Our results reveal a possible mechanistic link between Src signaling and the dual cellular roles of TFII-I. Recent analysis of a Gtf2i heterozygous deficient mouse also identified increased measures of social interaction, but no deficits in growth, craniofacial morphology, motor performance, startle response, or anxiety (Sakurai et al, 2011). Thus, we can conclude that an equivalent reduction of TFII-I activity alone cannot account for the varied phenotypes seen in the Src mutant mouse, nor in WBS. Disruption of TFII-I-mediated transcriptional activation and/or TRPC3-mediated calcium transport may, however, still underlie some of the cognitive and behavioral deficits in WBS individuals and Src mutant mice. A closely related protein, GTF2IRD1, is also deleted in WBS and has been linked to increased social interaction in mice, as well as deficits in cued fear conditioning, growth delay, hearing loss, and craniofacial abnormalities (Tassabehji et al, 2005; Young et al, 2008; Canales et al, 2014). It is possible that these two proteins both play a role in WBS, perhaps in a combinatorial manner, and that both are regulated by Src and have dual cellular functions.

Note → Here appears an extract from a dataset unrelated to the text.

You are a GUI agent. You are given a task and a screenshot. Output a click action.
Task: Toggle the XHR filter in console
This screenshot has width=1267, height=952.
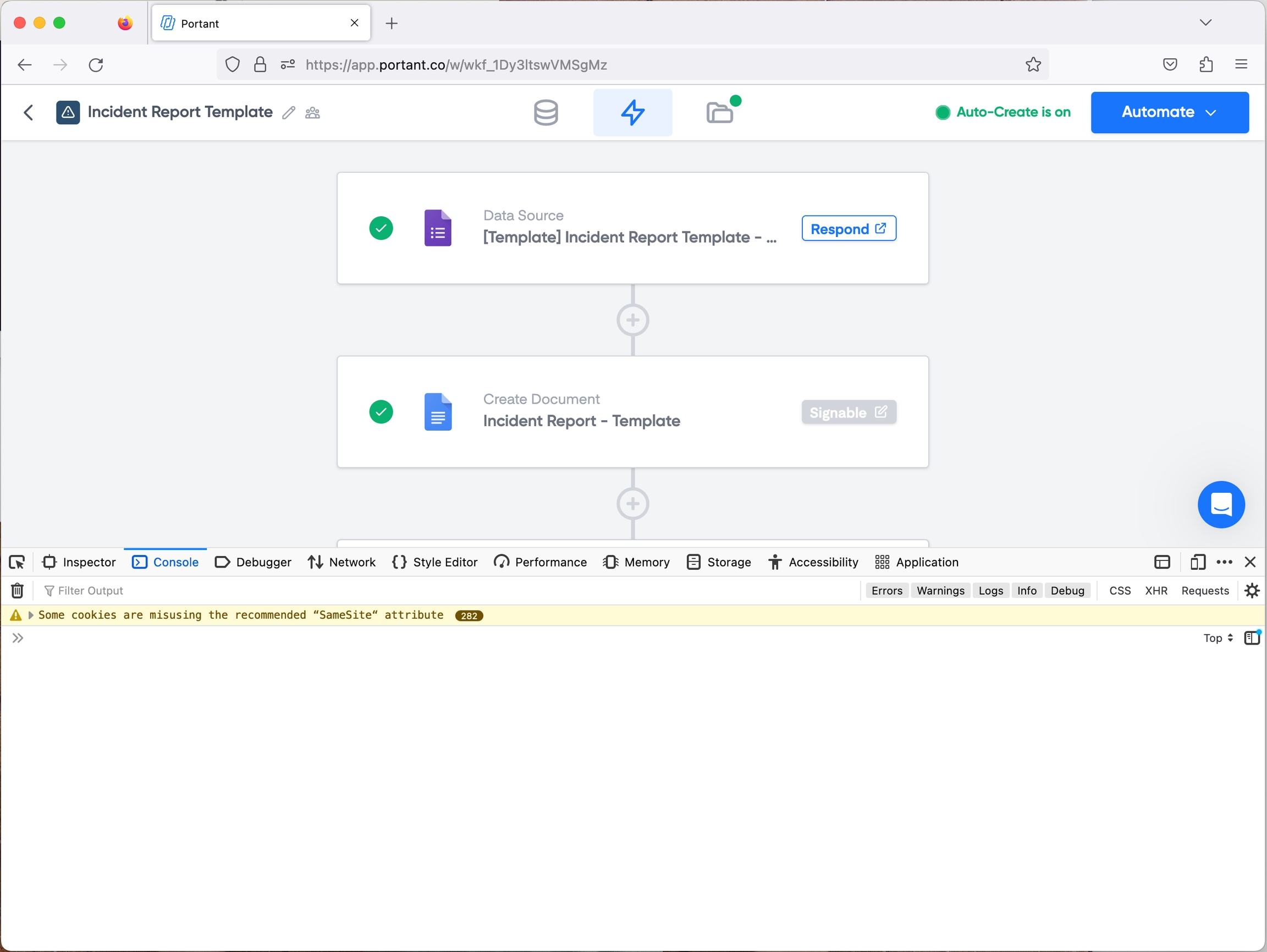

Deletion of the entire WBS syntenic region in mice does recapitulate many of the core features of WBS, including hypersoacibility, craniofacial abnormalities, reduced body weight, increased startle response, and impairments in motor coordination (Segura-Puimedon et al, 2014). Whether these symptoms are due primarily to the deletion of Gtf2i and Gtf2ird1, or whether additional genes are involved, remains to be determined.

In summary, we have identified a spectrum of neurobehavioral deficits in Src mutant mice, some of which overlap with the distinctive cognitive and behavioral profile of individuals with WBS. We have shown that Src mice have altered localization of TFII-I (coded for by a gene commonly deleted in WBS) and the TRPC3 calcium channel, which is regulated by both TFII-I and Src. This study establishes a link between Src signaling and WBS, a disorder with altered social behavior, and opens the possibility of targeting the Src pathway for therapeutic intervention in the future. Additional studies will be needed to determine the role of both Src and TFII-I in neuronal cells, and to understand how their disruption may contribute to neurodevelopmental disorders.